### Aim of the task
Pull out every row that contains the string "plus", matching case exactly, and copy each one as it appears.

### Input
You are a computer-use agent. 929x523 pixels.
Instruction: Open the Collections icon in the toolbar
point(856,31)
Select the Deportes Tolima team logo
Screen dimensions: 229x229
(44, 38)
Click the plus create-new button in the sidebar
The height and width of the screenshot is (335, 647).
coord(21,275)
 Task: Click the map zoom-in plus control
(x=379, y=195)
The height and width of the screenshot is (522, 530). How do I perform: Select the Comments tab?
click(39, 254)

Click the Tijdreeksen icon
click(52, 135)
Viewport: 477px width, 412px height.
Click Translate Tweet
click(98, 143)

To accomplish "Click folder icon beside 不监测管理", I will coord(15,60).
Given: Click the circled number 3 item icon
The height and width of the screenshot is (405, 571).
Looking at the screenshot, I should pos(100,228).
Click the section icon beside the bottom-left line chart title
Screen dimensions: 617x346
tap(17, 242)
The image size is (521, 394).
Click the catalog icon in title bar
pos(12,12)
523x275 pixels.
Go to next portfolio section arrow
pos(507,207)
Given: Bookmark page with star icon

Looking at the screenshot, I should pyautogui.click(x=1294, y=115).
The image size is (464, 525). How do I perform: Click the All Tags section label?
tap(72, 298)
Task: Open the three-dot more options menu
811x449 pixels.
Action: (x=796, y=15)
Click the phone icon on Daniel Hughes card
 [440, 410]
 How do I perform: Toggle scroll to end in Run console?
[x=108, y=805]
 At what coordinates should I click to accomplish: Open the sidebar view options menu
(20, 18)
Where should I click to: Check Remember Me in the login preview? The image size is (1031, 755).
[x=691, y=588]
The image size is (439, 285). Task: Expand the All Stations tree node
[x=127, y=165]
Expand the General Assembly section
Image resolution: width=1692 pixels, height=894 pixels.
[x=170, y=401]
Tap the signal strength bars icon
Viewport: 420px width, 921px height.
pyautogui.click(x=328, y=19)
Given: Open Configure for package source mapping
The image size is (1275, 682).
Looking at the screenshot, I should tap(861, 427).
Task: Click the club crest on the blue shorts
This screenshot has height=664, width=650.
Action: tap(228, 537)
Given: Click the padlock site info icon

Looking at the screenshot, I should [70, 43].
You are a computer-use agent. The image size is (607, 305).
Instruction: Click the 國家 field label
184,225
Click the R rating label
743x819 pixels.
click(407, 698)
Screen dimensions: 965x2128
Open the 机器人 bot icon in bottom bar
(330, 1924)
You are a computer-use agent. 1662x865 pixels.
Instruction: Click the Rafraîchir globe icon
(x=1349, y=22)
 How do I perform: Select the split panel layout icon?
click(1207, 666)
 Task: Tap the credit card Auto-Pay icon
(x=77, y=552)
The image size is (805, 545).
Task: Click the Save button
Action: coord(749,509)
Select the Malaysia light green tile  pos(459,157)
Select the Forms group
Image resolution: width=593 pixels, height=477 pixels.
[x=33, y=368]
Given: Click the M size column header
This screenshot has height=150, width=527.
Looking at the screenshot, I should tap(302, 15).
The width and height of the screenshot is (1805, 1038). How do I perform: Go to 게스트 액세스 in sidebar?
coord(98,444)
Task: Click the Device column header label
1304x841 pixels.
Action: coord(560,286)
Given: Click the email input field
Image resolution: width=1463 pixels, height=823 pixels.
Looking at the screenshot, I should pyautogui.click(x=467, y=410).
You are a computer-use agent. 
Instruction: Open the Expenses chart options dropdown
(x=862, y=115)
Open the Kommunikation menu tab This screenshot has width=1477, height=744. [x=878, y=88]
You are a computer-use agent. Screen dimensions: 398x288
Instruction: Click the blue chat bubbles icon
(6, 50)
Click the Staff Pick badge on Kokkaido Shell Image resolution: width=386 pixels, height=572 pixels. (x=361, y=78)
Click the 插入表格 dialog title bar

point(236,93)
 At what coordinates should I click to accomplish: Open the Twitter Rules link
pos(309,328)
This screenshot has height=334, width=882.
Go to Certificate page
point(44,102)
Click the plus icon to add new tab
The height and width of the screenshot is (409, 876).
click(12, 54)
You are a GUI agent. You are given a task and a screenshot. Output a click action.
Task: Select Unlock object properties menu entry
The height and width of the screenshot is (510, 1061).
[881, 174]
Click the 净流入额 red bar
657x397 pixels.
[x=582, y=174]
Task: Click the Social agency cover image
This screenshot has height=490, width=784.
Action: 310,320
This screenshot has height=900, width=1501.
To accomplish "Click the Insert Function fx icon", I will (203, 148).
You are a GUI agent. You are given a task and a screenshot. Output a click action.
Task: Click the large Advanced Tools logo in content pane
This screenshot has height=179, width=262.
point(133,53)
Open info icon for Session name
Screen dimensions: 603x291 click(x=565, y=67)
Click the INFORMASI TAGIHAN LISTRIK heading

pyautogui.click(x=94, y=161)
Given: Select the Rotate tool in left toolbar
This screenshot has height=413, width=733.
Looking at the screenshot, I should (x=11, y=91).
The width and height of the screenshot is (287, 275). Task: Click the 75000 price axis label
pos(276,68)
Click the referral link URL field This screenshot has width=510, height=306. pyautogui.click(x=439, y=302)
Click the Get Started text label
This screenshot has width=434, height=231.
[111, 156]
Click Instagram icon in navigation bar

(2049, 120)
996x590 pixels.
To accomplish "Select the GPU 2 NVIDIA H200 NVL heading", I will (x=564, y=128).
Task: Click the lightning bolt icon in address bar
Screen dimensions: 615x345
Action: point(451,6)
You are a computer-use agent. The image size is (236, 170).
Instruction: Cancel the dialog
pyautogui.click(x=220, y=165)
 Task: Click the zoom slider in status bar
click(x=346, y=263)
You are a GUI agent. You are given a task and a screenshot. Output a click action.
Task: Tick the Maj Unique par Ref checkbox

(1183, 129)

### The response
Click the plus create-new button in the sidebar
 Task: Click the map zoom-in plus control
Click the plus icon to add new tab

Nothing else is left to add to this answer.